Note: all the examples used in the article are tested on Ubuntu 14.04.

As per its man page, the command line tool atop is an interactive monitor to view the load on a Linux system. It shows how your system’s hardware resources, including cpu, memory, disk, and network are occupied, all from a performance point of view. Not only this, but it also shows which processes are responsible for the indicated load.

Note: disk load is shown if per process “storage accounting” is active in the kernel or if the kernel patch “cnt” has been installed. Similarly, network load is only shown per process if the kernel patch “cnt” has been installed.

Users of Debian-based systems (like Mint and Ubuntu) can download and install the tool using the following command:

sudo apt-get install atop

Those who are on other Linux distributions can use their respective package management tools. For example, yum in case of Red Hat. You can also download the tool from its official website.

Once installed, you can execute the tool by executing the following command from the command line:

sudo atop

Here is the sample output:

atop generic output screen.

As you can see, that’s a lot of information which is broadly divided into two parts: System level and Process level. The former consists of the following output lines:

PRC: This line contains the total CPU time consumed in system mode (‘sys’) and in user mode (‘user’), the total number of processes present at this moment (‘#proc’), the total number of threads present at this moment in state ‘running’ (‘#trun’), ‘sleeping interruptible’ (‘#tslpi’) and ‘sleeping un-interruptible’ (‘#tslpu’), the number of zombie processes (‘#zombie’), the number of clone system calls (‘clones’), and the number of processes that ended during the interval (‘#exit’, which shows ‘?’ if process accounting is not used).

CPU: This line contains the percentage of CPU time spent in kernel mode by all active processes (‘sys’), in user mode (‘user’) for all active processes (including processes running with a nice value larger than zero), for interrupt handling (‘irq’) including softirq, as well as the percentage of unused cpu time while no processes were waiting for disk-I/O (‘idle’) and while at least one process was waiting for disk-I/O (‘wait’).

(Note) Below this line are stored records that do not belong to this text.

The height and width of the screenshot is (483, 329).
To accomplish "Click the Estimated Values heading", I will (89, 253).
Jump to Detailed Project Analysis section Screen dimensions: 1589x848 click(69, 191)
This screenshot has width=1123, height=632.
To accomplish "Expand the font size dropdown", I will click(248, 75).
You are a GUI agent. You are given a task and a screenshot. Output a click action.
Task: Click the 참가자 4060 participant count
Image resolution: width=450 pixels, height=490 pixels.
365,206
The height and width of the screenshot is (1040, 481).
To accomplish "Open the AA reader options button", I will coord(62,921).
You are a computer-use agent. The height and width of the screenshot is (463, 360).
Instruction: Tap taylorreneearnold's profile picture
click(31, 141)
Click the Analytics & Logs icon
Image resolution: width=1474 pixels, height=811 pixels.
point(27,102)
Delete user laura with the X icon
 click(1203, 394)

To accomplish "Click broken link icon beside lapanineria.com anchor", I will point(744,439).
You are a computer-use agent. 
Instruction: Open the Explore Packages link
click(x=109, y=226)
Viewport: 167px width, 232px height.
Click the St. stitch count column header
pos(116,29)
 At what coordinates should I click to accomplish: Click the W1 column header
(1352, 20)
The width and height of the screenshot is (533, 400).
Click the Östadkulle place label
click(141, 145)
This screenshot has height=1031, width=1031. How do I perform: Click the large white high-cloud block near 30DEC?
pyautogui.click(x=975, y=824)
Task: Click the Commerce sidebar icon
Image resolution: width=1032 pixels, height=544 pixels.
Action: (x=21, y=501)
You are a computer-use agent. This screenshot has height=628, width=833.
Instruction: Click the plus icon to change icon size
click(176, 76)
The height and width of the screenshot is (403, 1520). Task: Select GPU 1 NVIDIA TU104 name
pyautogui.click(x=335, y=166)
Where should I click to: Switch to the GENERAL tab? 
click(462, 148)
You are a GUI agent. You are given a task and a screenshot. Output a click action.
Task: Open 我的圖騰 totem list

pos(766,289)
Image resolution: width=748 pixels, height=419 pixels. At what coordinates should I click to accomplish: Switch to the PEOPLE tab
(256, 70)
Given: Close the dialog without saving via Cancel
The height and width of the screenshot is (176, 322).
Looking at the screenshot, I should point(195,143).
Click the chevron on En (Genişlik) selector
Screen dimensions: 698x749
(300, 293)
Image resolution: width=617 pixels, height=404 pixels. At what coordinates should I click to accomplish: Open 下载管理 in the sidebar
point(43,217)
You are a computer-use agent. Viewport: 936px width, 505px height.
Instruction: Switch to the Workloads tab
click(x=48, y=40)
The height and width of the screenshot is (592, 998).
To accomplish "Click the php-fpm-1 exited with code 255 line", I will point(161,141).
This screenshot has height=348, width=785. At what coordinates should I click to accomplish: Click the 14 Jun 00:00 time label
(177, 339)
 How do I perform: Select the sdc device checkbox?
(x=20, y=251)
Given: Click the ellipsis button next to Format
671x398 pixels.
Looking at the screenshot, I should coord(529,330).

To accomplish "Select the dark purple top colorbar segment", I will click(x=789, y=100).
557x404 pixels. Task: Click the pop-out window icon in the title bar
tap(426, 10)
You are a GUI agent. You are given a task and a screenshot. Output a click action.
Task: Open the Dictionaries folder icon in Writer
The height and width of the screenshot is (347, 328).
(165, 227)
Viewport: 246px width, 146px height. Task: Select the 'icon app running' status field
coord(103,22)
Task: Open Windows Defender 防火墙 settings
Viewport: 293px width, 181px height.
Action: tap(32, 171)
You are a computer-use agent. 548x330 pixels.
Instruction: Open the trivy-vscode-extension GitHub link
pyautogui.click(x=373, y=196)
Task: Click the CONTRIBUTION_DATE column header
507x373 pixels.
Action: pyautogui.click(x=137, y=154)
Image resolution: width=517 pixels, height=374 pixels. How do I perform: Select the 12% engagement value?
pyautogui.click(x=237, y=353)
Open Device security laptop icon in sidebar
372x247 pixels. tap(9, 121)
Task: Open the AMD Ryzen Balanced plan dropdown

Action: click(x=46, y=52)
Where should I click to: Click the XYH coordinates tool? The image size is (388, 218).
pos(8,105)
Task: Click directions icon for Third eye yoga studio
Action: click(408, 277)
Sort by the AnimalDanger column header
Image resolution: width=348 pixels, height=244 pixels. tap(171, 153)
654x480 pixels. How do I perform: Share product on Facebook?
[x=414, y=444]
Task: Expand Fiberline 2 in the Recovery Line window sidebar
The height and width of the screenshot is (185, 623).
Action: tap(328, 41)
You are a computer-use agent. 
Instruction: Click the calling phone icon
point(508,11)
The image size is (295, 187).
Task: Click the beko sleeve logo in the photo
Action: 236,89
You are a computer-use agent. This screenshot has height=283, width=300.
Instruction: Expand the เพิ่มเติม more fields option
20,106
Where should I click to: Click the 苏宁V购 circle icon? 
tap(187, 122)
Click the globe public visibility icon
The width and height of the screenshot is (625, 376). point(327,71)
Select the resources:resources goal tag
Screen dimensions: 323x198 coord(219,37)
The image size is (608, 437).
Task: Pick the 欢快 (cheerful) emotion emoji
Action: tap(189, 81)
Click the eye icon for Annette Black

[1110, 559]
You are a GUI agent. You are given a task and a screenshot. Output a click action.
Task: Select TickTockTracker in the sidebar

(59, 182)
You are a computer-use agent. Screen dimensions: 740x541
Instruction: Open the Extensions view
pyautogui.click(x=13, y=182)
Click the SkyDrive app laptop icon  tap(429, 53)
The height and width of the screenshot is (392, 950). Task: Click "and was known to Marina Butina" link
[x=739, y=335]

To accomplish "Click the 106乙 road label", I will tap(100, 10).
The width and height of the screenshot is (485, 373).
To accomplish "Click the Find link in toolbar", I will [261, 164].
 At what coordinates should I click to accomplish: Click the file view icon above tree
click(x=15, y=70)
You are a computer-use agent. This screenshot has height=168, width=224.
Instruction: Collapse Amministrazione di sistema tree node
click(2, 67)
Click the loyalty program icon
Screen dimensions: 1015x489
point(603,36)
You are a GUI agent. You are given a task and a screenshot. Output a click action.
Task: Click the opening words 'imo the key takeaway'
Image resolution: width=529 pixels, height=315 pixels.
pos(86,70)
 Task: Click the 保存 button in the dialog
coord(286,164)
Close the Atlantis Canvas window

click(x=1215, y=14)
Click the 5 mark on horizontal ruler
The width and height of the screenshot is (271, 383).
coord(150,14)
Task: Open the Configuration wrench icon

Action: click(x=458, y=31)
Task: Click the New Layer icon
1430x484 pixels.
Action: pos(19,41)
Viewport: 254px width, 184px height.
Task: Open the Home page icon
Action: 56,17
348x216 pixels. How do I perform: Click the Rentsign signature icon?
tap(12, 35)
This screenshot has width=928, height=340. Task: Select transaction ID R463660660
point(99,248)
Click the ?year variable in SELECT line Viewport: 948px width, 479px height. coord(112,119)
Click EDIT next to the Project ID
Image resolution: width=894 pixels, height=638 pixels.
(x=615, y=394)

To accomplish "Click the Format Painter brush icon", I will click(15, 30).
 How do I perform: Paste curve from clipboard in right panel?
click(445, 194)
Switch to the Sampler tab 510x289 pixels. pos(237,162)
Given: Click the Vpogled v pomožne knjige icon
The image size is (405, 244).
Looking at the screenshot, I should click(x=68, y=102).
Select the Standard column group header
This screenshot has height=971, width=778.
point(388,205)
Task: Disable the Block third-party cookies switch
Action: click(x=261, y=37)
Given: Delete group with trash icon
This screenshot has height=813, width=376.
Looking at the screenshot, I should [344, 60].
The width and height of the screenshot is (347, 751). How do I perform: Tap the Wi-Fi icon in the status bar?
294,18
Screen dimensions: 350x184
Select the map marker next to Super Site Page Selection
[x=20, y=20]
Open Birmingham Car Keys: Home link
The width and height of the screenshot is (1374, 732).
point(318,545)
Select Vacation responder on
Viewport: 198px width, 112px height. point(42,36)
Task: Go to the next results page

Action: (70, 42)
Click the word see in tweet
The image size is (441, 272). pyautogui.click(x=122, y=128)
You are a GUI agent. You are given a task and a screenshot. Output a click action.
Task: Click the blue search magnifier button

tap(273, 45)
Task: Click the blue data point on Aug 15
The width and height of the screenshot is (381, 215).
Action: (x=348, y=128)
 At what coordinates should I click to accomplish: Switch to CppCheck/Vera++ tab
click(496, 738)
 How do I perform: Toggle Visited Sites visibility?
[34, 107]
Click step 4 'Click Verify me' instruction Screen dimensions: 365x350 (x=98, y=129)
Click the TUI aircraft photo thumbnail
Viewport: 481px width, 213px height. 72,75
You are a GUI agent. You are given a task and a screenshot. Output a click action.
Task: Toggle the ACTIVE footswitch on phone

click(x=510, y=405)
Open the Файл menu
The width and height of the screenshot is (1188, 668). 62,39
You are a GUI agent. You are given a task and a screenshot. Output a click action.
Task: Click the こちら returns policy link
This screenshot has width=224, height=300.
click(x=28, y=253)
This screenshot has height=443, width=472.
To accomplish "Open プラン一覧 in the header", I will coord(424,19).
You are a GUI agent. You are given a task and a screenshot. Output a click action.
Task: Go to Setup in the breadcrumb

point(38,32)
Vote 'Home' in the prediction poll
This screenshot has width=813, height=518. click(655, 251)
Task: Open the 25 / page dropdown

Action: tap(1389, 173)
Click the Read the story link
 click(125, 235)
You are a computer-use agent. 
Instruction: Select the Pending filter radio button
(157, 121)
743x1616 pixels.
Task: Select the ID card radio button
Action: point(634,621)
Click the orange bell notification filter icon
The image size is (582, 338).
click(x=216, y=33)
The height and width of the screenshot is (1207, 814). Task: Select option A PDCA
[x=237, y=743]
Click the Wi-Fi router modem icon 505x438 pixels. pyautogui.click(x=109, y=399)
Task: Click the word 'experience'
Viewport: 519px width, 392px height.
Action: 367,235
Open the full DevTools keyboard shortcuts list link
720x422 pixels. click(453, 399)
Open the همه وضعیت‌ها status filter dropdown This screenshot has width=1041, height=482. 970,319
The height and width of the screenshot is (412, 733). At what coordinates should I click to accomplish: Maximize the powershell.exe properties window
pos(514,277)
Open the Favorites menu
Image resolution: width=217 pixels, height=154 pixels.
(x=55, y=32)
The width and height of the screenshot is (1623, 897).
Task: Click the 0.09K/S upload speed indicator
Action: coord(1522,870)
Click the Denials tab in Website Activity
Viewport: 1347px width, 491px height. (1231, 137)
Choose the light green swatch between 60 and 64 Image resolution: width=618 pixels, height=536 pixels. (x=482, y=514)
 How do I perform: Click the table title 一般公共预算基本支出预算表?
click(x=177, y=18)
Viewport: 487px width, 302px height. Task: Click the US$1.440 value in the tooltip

In case of a multi-processor system, an additional line is shown for every individual processor (with ‘cpu’ in lower case), sorted on activity.

CPL: This line contains CPU load information – the number of threads that are available to run on a CPU (i.e. part of the runqueue) or that are waiting for disk I/O, the number of context switches (‘csw’), the number of serviced interrupts (‘intr’) and the number of available CPUs.

MEM: This line contains information related to memory consumption — the total amount of physical memory (‘tot’), the amount of memory which is currently free (‘free’), the amount of memory in use as page cache (‘cache’), the amount of memory within the page cache that has to be flushed to disk (‘dirty’), the amount of memory used for filesystem meta data (‘buff’) and the amount of memory being used for kernel malloc’s (‘slab’).

SWP: This line contains the total amount of swap space on disk (‘tot’) and the amount of free swap space (‘free’), the committed virtual memory space (‘vmcom’), and the maximum limit of the committed space (‘vmlim’)

DSK: This line contains information related to disk utilization — the portion of time that the unit was busy handling requests (‘busy’), the number of read requests issued (‘read’), the number of write requests issued (‘write’), the number of KiBytes per read (‘KiB/r’), the number of KiBytes per write (‘KiB/w’), the number of MiBytes per second throughput for reads (‘MBr/s’), the number of MiBytes per second throughput for writes (‘MBw/s’), the average queue depth (‘avq’) and the average number of milliseconds needed by a request (‘avio’) for seek, latency and data transfer.

NET: This is the information related to Network utilization (TCP/IP) — one line is shown for activity of the transport layer (TCP and UDP), one line for the IP layer, and one line per active interface.

The system level information is followed by process level information, which as the name suggests details information related to the processes from which the resource utilization has changed during the last interval (a default interval is 10 seconds).

An important point worth mentioning is that atop uses colours (red, cyan, and more) to indicate the criticality of the resource consumption on system level. For example, when a resource exceeded its critical occupation percentage, the entire screen line is coloured RED.

Note: go through the command’s man page for more details on the output of the command.

You can control the output of the atop command from your keyboard. For example, press m to show memory related output, d for disk-related output, n for network related output, v for various process characteristics, c for the command line of the process, etc.

Here is the screen-shot of the process level information produced by the atop command when c was pressed:

Process level information.

So as you can see, the command line of the process is displayed in the output.

Atop is a very useful load monitoring command in Linux that not only provides a bucket-load of information about system resources but also various ways to customize and control its output. You are recommended to go through the command’s man page to learn more about it.